Despite some TV and media pundit and investor rhetoric about the imminent implosion of the U.S. markets under President Trump's economic agenda (in the
months leading up to the November 8, 2016 Presidential election and, still, to date), we continue to see new market all-time highs being made, along with stabilization and advancement of world markets, in general, since the election.

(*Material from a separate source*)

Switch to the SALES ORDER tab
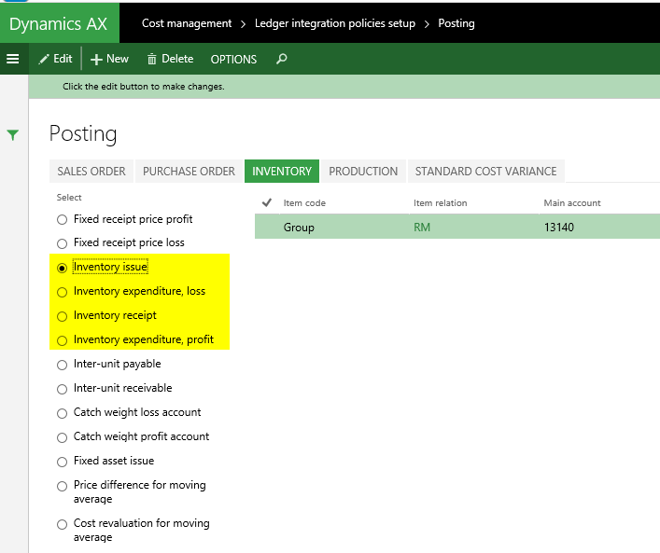660x553 pixels. click(91, 172)
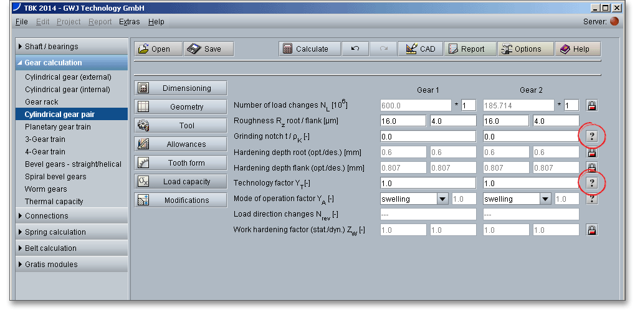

The following charts illustrate that point. For example, the
Dow 30 Index finally broke and closed above
20,000 today, while the
S&P 500 Index remains on track to, potentially, achieve the
2400 level
by the end of 2017 (as described in
my post of December 1, 2016), and closed at an all-time high of
2298.37 today.
|
Dow 30 Index Daily |
|
S&P 500 Index Monthly |
As well, the
SPX:VIX ratio also closed at an all-time high today, with the Momentum indicator confirming longer and short-term bullish sentiment in the
SPX, as shown on the Monthly and Weekly timeframes (which I mentioned as something to monitor in
my post of December 31, 2016).
|
SPX:VIX Ratio Monthly |
|
SPX:VIX Ratio Weekly |
The
Nasdaq Composite Index and the
Nasdaq 100 Index both closed at all-time highs today.
|
Nasdaq Composite Index Daily |
|
Nasdaq 100 Index Daily |
Even the
World Market Index, after its latest and current rally produced another moving average Golden Cross formation in mid-January of this year, shows that foreign markets are also under such bullish influence.
|
World Market Index Daily |
So, while a healthy divergence of pundit/investor viewpoints will, no doubt, continue, it may be wise to consider what the charts are portraying, as part of your "due diligence" trading/investing process. At the moment, momentum is favouring the bulls and will do so, until these charts prove otherwise.